L’endroit dont vous ne vous lassez jamais ?
Gad Edery : Le désert.

L’image qui représente pour vous l’état actuel du monde ?
Gad Edery : Joker ! Mais j’ai tendance à voir le bon côté des choses.

Si Dieu existait, lui demanderiez-vous de poser pour vous, ou opteriez-vous pour un selfie avec lui ?
Gad Edery : De poser pour moi ! Ce n’est pas tous les jours que l’on peut commander à Dieu !

Votre drogue préférée ?
Gad Edery : J’ai la chance d’adorer mon travail et de travailler énormément. Donc mon travail. Mais j’adore aussi ne rien faire et flâner ! Mais même lorsque je ne ‘fais’ rien, j’ai toujours un truc de travail dans ma tête !

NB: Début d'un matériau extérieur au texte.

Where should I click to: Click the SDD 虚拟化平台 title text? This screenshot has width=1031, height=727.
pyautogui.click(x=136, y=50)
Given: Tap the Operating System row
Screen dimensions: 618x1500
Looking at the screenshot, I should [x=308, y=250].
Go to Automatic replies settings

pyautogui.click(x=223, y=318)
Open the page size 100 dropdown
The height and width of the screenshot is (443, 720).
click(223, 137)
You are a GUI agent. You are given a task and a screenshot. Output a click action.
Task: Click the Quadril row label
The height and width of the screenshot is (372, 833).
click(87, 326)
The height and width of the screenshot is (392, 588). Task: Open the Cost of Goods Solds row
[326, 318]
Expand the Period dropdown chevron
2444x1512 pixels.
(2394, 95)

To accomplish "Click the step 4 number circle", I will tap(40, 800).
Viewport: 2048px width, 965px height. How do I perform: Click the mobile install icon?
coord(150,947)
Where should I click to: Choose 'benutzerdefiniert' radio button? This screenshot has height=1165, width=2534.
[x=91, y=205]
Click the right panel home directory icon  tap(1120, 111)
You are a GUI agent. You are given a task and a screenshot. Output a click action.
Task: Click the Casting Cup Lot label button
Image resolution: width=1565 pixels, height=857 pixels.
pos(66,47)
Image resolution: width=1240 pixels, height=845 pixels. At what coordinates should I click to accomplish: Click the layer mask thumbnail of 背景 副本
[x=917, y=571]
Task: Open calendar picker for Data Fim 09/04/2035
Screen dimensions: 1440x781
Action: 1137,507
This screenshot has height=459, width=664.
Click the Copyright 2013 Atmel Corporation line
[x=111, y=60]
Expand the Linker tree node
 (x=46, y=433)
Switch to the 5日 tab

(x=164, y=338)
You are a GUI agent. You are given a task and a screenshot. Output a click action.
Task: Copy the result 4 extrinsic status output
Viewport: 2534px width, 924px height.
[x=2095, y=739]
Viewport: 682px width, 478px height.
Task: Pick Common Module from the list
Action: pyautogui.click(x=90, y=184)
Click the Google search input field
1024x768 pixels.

Votre meilleure façon de déconnecter ?
Gad Edery : Voyager et lire.

Votre plus grand regret ?
Gad Edery : Je ne crois pas en avoir.

Si vous deviez tout recommencer ?
Gad Edery : J’ai eu la chance d’avoir une vie très éclectique avec des horizons très différents. Cela dit, probablement la même chose mais j’aurais adoré être : astronaute, aventurier, écrivain, cuisinier, chef d’orchestre, industriel, promoteur immobilier et surement plein d’autres choses !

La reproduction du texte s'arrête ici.